Dan Hitchens

Why Thomas Becket still divides opinion

The verdict is still out on the troublesome priest, but there’s no doubting the brilliance of the art he inspired

Not just an interesting historical document: a panel from the Miracle window, Canterbury Cathedral, early 1200s, showing the castration of Eilward. Credit: © The Chapter, Canterbury Cathedral 
issue 22 May 2021

Visitors to the British Museum’s new exhibition will become acquainted with one of the most gloriously bizarre stories in the history of English Christianity: the tale of Eilward, a 12th-century Bedfordshire peasant. One day Eilward is in the pub when he has the misfortune to run into his neighbour Fulk, to whom he owes a small debt. An angry confrontation follows; eventually Eilward storms off drunkenly — in the direction of his creditor’s house, where he breaks in and starts trashing the place.
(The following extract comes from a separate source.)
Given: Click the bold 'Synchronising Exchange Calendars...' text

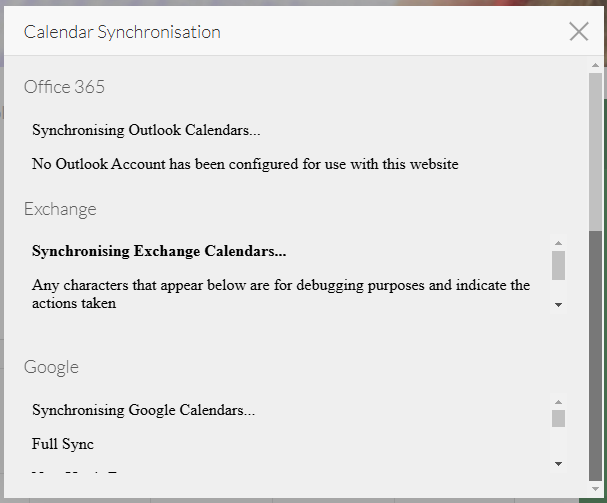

Fulk catches him red-handed, beats him up and then hands him over to the authorities. One account suggests Eilward was framed; but whatever the truth of the matter, the judge sentences him to blinding and castration.

Eilward’s punishment, as well as what happened next, is among the scenes portrayed in an exquisite stained-glass window at Canterbury Cathedral, now on loan to the British Museum as the centrepiece of Thomas Becket: Murder and the Making of a Saint.